> **WHAT THE TASK REQUIRES**:
Repeat every entry exactly. Do not include the pictures.
━━━━━ PROVIDED DATA
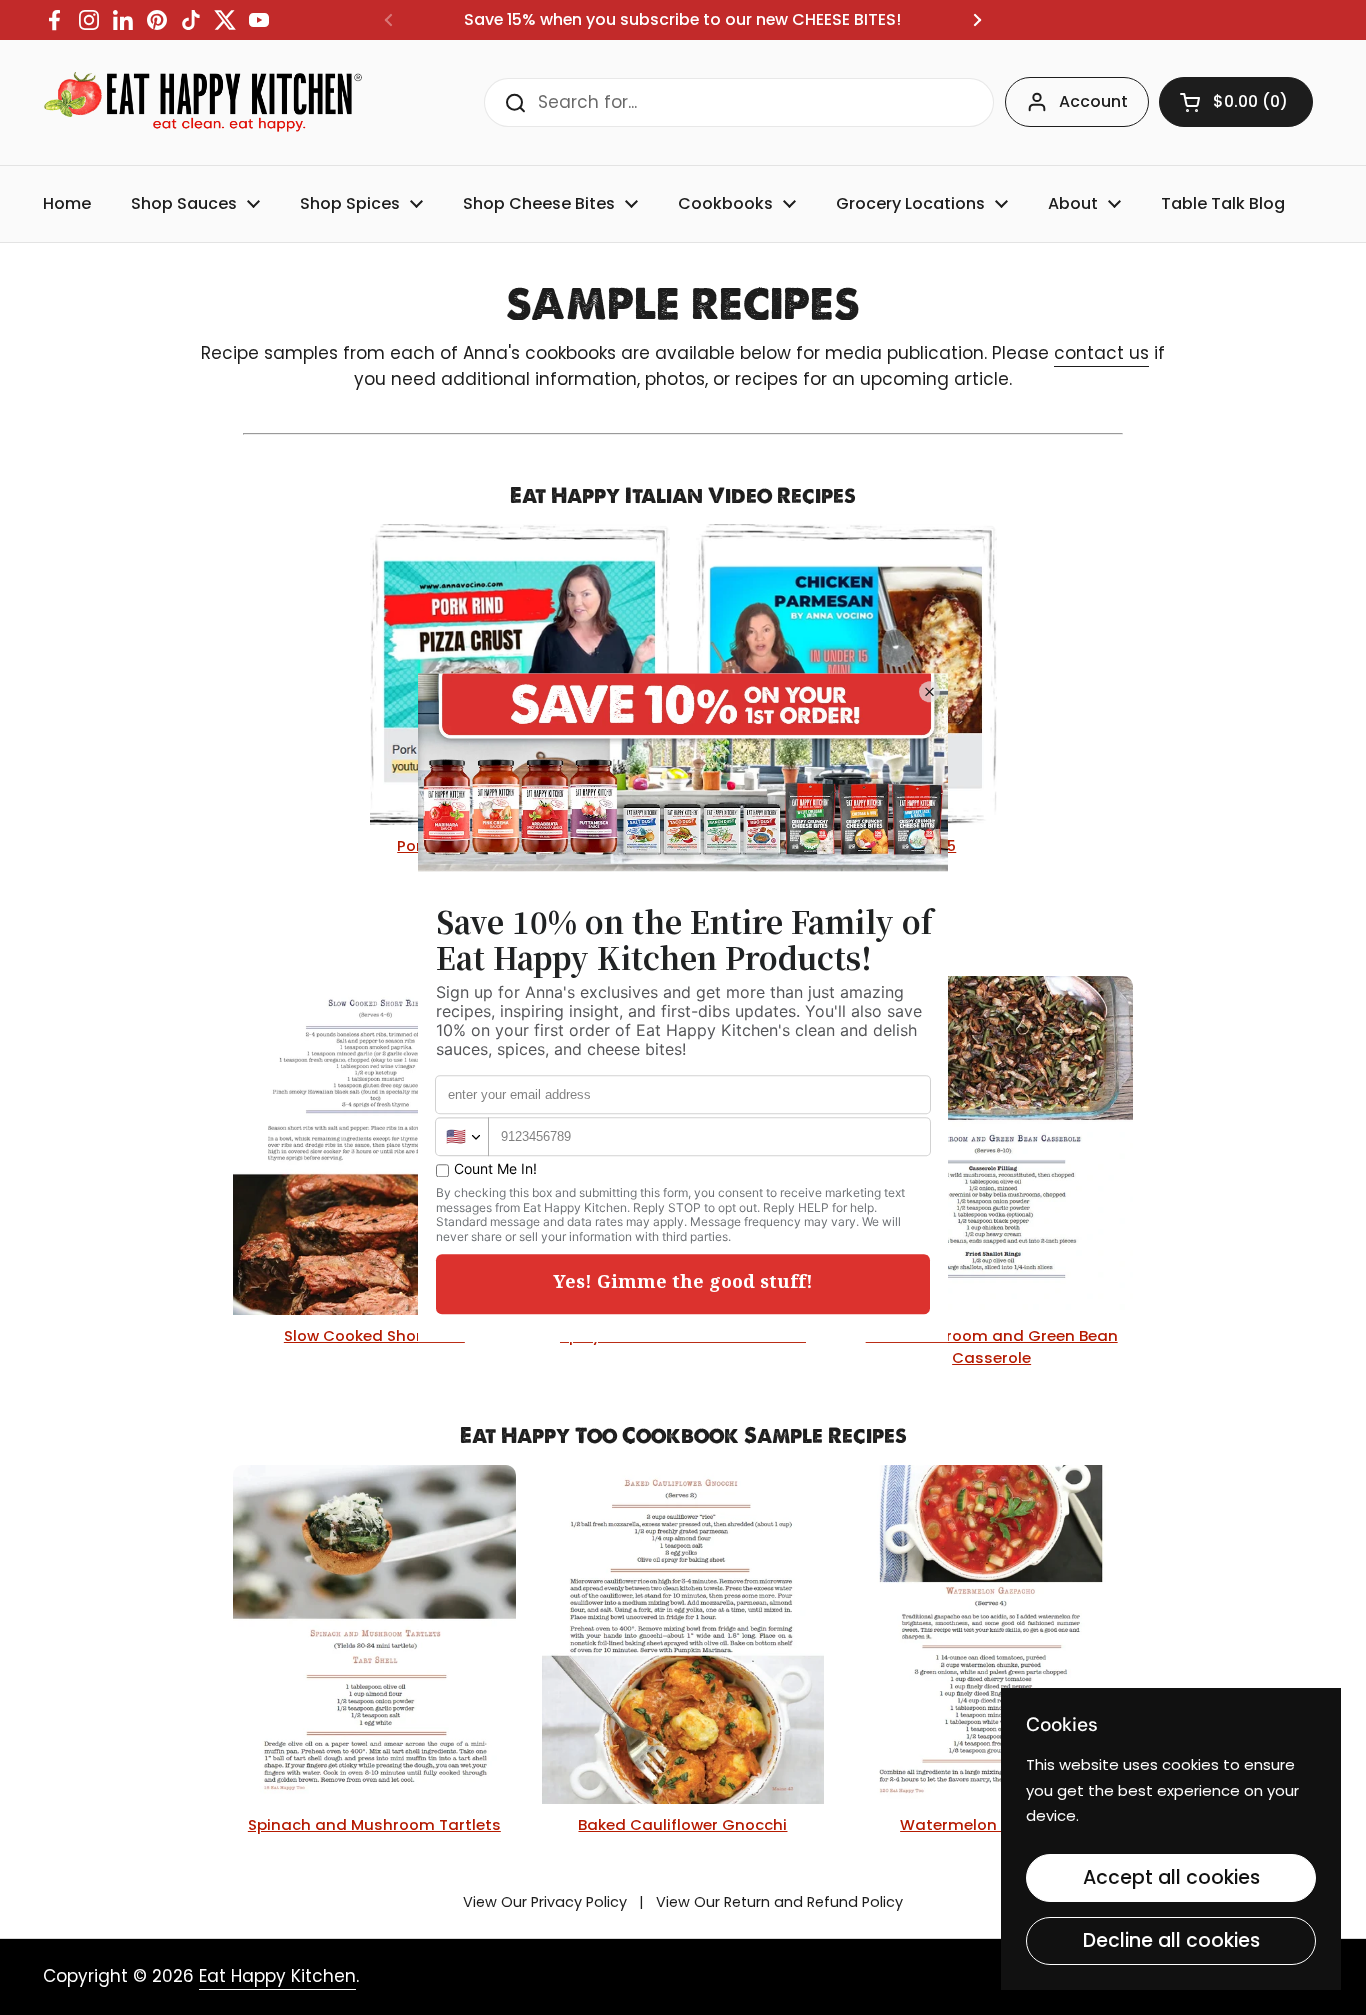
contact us (1101, 353)
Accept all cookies (1171, 1877)
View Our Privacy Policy (545, 1902)
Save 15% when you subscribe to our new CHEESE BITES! (682, 20)
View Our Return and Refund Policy (779, 1902)
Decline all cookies (1171, 1940)
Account (1093, 101)
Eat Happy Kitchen (277, 1976)
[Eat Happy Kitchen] (203, 102)
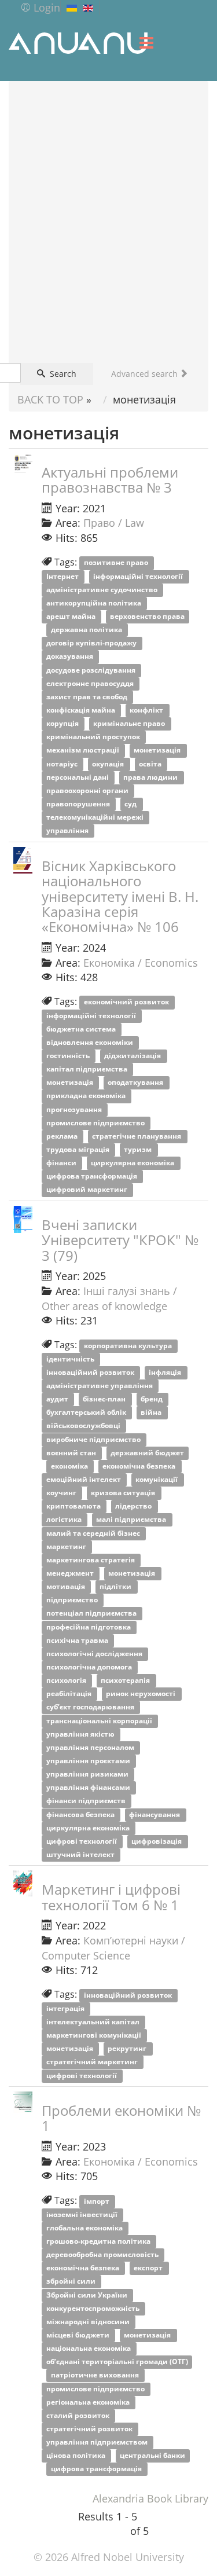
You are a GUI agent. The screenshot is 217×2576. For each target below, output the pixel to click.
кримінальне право (130, 724)
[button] (40, 7)
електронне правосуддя (90, 683)
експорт (149, 2268)
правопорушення (79, 804)
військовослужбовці (84, 1426)
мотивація (66, 1587)
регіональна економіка (88, 2402)
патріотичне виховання (96, 2375)
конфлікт (147, 710)
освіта (151, 764)
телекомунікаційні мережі (95, 818)
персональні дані (78, 777)
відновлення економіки (90, 1042)
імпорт (97, 2201)
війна (152, 1413)
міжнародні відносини (88, 2322)
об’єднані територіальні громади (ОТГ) (117, 2362)
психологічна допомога (90, 1667)
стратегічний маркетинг (92, 2062)
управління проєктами (89, 1761)
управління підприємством (97, 2442)
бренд (152, 1399)
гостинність (68, 1056)
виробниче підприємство (94, 1439)
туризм (138, 1149)
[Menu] (146, 43)
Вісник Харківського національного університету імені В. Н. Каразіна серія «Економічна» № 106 (120, 896)
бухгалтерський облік (87, 1413)
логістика (64, 1520)
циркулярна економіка (133, 1163)
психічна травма (78, 1640)
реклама (62, 1136)
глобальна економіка (85, 2228)
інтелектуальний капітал (93, 2022)
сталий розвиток (78, 2415)
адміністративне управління (100, 1385)
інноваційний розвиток (91, 1372)
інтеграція (66, 2008)
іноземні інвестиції (82, 2214)
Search (61, 373)
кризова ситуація (124, 1493)
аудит (58, 1399)
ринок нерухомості (141, 1694)
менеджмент (70, 1573)
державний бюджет (147, 1453)
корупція (63, 724)
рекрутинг (128, 2049)
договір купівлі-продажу (92, 643)
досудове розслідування (91, 670)
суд (131, 804)
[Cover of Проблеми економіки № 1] (22, 2104)
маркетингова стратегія (91, 1560)
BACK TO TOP (50, 399)
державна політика (87, 630)
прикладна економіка (86, 1096)
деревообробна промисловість (103, 2255)
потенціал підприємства (92, 1614)
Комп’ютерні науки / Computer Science (113, 1947)
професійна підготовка (89, 1627)
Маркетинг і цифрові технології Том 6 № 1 (111, 1897)
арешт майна (71, 616)
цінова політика (76, 2456)
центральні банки (152, 2456)
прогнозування (75, 1109)
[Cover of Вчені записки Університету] (22, 1219)
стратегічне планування (137, 1136)
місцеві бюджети (78, 2335)
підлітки (116, 1587)
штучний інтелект (81, 1854)
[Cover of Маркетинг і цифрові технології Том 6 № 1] (22, 1883)
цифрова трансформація (92, 1176)
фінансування (155, 1814)
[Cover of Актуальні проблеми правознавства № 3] (22, 463)
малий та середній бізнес (94, 1533)
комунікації (157, 1479)
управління (68, 831)
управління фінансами (89, 1788)
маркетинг (67, 1546)
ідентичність (71, 1359)
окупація (109, 764)
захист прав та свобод (87, 697)
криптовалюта (74, 1506)
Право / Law (113, 523)
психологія (67, 1681)
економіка (70, 1466)
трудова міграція (78, 1149)
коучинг (62, 1493)
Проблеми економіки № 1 (121, 2118)
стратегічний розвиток (90, 2429)
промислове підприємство (96, 1123)
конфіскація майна (81, 710)
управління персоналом (91, 1747)
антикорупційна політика (94, 603)
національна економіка (89, 2349)
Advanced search (145, 373)
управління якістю (81, 1734)
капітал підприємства (87, 1069)
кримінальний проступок (94, 737)
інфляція (166, 1372)
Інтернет (63, 576)
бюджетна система (81, 1029)
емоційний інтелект (84, 1479)
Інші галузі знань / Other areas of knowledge (109, 1298)
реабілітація (69, 1694)
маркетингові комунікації (94, 2036)
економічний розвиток (127, 1002)
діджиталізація (133, 1056)
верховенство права (147, 616)
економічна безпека (139, 1466)
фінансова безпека (81, 1814)
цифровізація (157, 1841)
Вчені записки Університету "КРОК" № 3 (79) (120, 1240)
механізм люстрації (83, 750)
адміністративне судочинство (102, 590)
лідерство (134, 1506)
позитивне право (117, 563)
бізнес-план (105, 1399)
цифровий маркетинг (87, 1190)
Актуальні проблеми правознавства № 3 (110, 480)
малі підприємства (132, 1520)
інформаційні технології (139, 576)
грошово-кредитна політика (99, 2241)
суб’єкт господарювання (91, 1707)
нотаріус (62, 764)
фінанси (62, 1163)
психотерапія (126, 1681)
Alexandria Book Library (150, 2498)
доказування (70, 657)
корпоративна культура (129, 1346)
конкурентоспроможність (93, 2308)
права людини (151, 777)
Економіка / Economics (140, 963)
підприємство (73, 1600)
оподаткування (136, 1083)
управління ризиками (88, 1774)
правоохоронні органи (88, 790)
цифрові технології (82, 1841)
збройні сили (71, 2282)
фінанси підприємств (86, 1801)
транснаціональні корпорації (100, 1721)
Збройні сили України (87, 2295)
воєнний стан (72, 1453)
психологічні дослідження (95, 1653)
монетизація (158, 750)
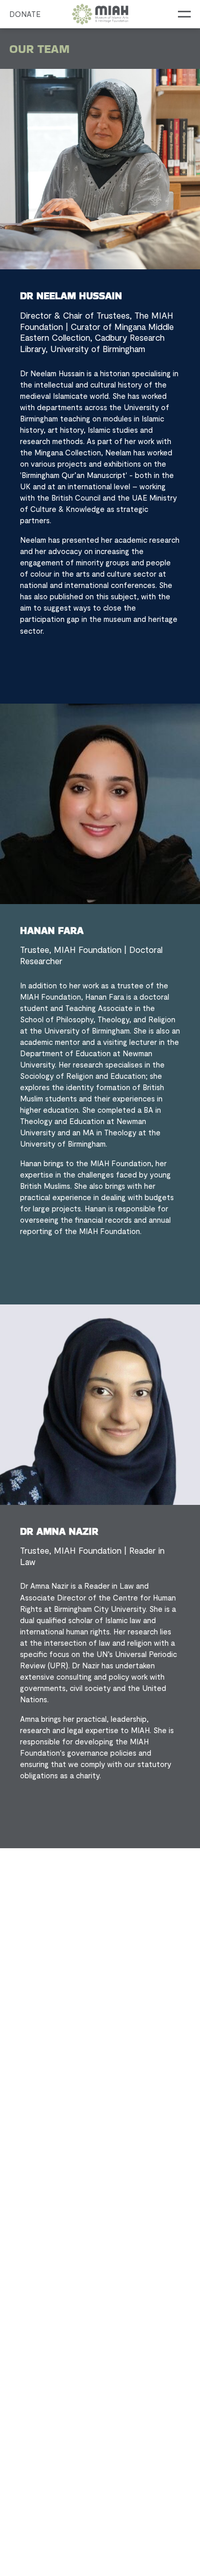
━━━━━━━━━━
> **WORKED SOLUTION**:
contact us (1101, 353)
Accept all cookies (1171, 1877)
View Our Privacy Policy (545, 1902)
Save 15% when you subscribe to our new CHEESE BITES! (682, 20)
View Our Return and Refund Policy (779, 1902)
Decline all cookies (1171, 1940)
Account (1093, 101)
Eat Happy Kitchen (277, 1976)
[Eat Happy Kitchen] (203, 102)
You are a GUI agent. The screenshot is 217×2576. For each target below, output the pixel to click.
кримінальне право (130, 724)
[button] (40, 7)
електронне правосуддя (90, 683)
експорт (149, 2268)
правопорушення (79, 804)
військовослужбовці (84, 1426)
мотивація (66, 1587)
регіональна економіка (88, 2402)
патріотичне виховання (96, 2375)
конфлікт (147, 710)
освіта (151, 764)
телекомунікаційні мережі (95, 818)
персональні дані (78, 777)
відновлення економіки (90, 1042)
імпорт (97, 2201)
війна (152, 1413)
міжнародні відносини (88, 2322)
об’єднані територіальні громади (ОТГ) (117, 2362)
психологічна допомога (90, 1667)
стратегічний маркетинг (92, 2062)
управління проєктами (89, 1761)
управління підприємством (97, 2442)
бренд (152, 1399)
гостинність (68, 1056)
виробниче підприємство (94, 1439)
туризм (138, 1149)
[Menu] (146, 43)
Вісник Харківського національного університету імені В. Н. Каразіна серія «Економічна» № 106 (120, 896)
бухгалтерський облік (87, 1413)
логістика (64, 1520)
циркулярна економіка (133, 1163)
психічна травма (78, 1640)
реклама (62, 1136)
глобальна економіка (85, 2228)
інтелектуальний капітал (93, 2022)
сталий розвиток (78, 2415)
адміністративне управління (100, 1385)
інноваційний розвиток (91, 1372)
інтеграція (66, 2008)
іноземні інвестиції (82, 2214)
Search (61, 373)
кризова ситуація (124, 1493)
аудит (58, 1399)
ринок нерухомості (141, 1694)
менеджмент (70, 1573)
державний бюджет (147, 1453)
корупція (63, 724)
рекрутинг (128, 2049)
договір купівлі-продажу (92, 643)
досудове розслідування (91, 670)
суд (131, 804)
[Cover of Проблеми економіки № 1] (22, 2104)
маркетингова стратегія (91, 1560)
BACK TO TOP (50, 399)
державна політика (87, 630)
прикладна економіка (86, 1096)
деревообробна промисловість (103, 2255)
потенціал підприємства (92, 1614)
Комп’ютерні науки / Computer Science (113, 1947)
професійна підготовка (89, 1627)
Маркетинг і цифрові технології Том 6 № 1 (111, 1897)
арешт майна (71, 616)
цінова політика (76, 2456)
центральні банки (152, 2456)
прогнозування (75, 1109)
[Cover of Вчені записки Університету] (22, 1219)
стратегічне планування (137, 1136)
місцеві бюджети (78, 2335)
підлітки (116, 1587)
штучний інтелект (81, 1854)
[Cover of Маркетинг і цифрові технології Том 6 № 1] (22, 1883)
цифрова трансформація (92, 1176)
фінансування (155, 1814)
[Cover of Актуальні проблеми правознавства № 3] (22, 463)
малий та середній бізнес (94, 1533)
комунікації (157, 1479)
управління (68, 831)
управління фінансами (89, 1788)
маркетинг (67, 1546)
ідентичність (71, 1359)
окупація (109, 764)
захист прав та свобод (87, 697)
криптовалюта (74, 1506)
Право / Law (113, 523)
психологія (67, 1681)
економіка (70, 1466)
трудова міграція (78, 1149)
коучинг (62, 1493)
Проблеми економіки № 1 (121, 2118)
стратегічний розвиток (90, 2429)
промислове підприємство (96, 1123)
конфіскація майна (81, 710)
управління персоналом (91, 1747)
антикорупційна політика (94, 603)
національна економіка (89, 2349)
Advanced search (145, 373)
управління якістю (81, 1734)
капітал підприємства (87, 1069)
кримінальний проступок (94, 737)
інфляція (166, 1372)
Інтернет (63, 576)
бюджетна система (81, 1029)
емоційний інтелект (84, 1479)
Інші галузі знань / Other areas of knowledge (109, 1298)
реабілітація (69, 1694)
маркетингові комунікації (94, 2036)
економічний розвиток (127, 1002)
діджиталізація (133, 1056)
верховенство права (147, 616)
економічна безпека (139, 1466)
фінансова безпека (81, 1814)
цифровізація (157, 1841)
Вчені записки Університету "КРОК" № 3 (79) (120, 1240)
механізм люстрації (83, 750)
адміністративне судочинство (102, 590)
лідерство (134, 1506)
позитивне право (117, 563)
бізнес-план (105, 1399)
цифровий маркетинг (87, 1190)
Актуальні проблеми правознавства № 3 (110, 480)
малі підприємства (132, 1520)
інформаційні технології (139, 576)
грошово-кредитна політика (99, 2241)
суб’єкт господарювання (91, 1707)
нотаріус (62, 764)
фінанси (62, 1163)
психотерапія (126, 1681)
Alexandria Book Library (150, 2498)
доказування (70, 657)
корпоративна культура (129, 1346)
конкурентоспроможність (93, 2308)
права людини (151, 777)
Економіка / Economics (140, 963)
підприємство (73, 1600)
оподаткування (136, 1083)
управління ризиками (88, 1774)
правоохоронні органи (88, 790)
цифрові технології (82, 1841)
збройні сили (71, 2282)
фінанси підприємств (86, 1801)
транснаціональні корпорації (100, 1721)
Збройні сили України (87, 2295)
воєнний стан (72, 1453)
психологічні дослідження (95, 1653)
монетизація (158, 750)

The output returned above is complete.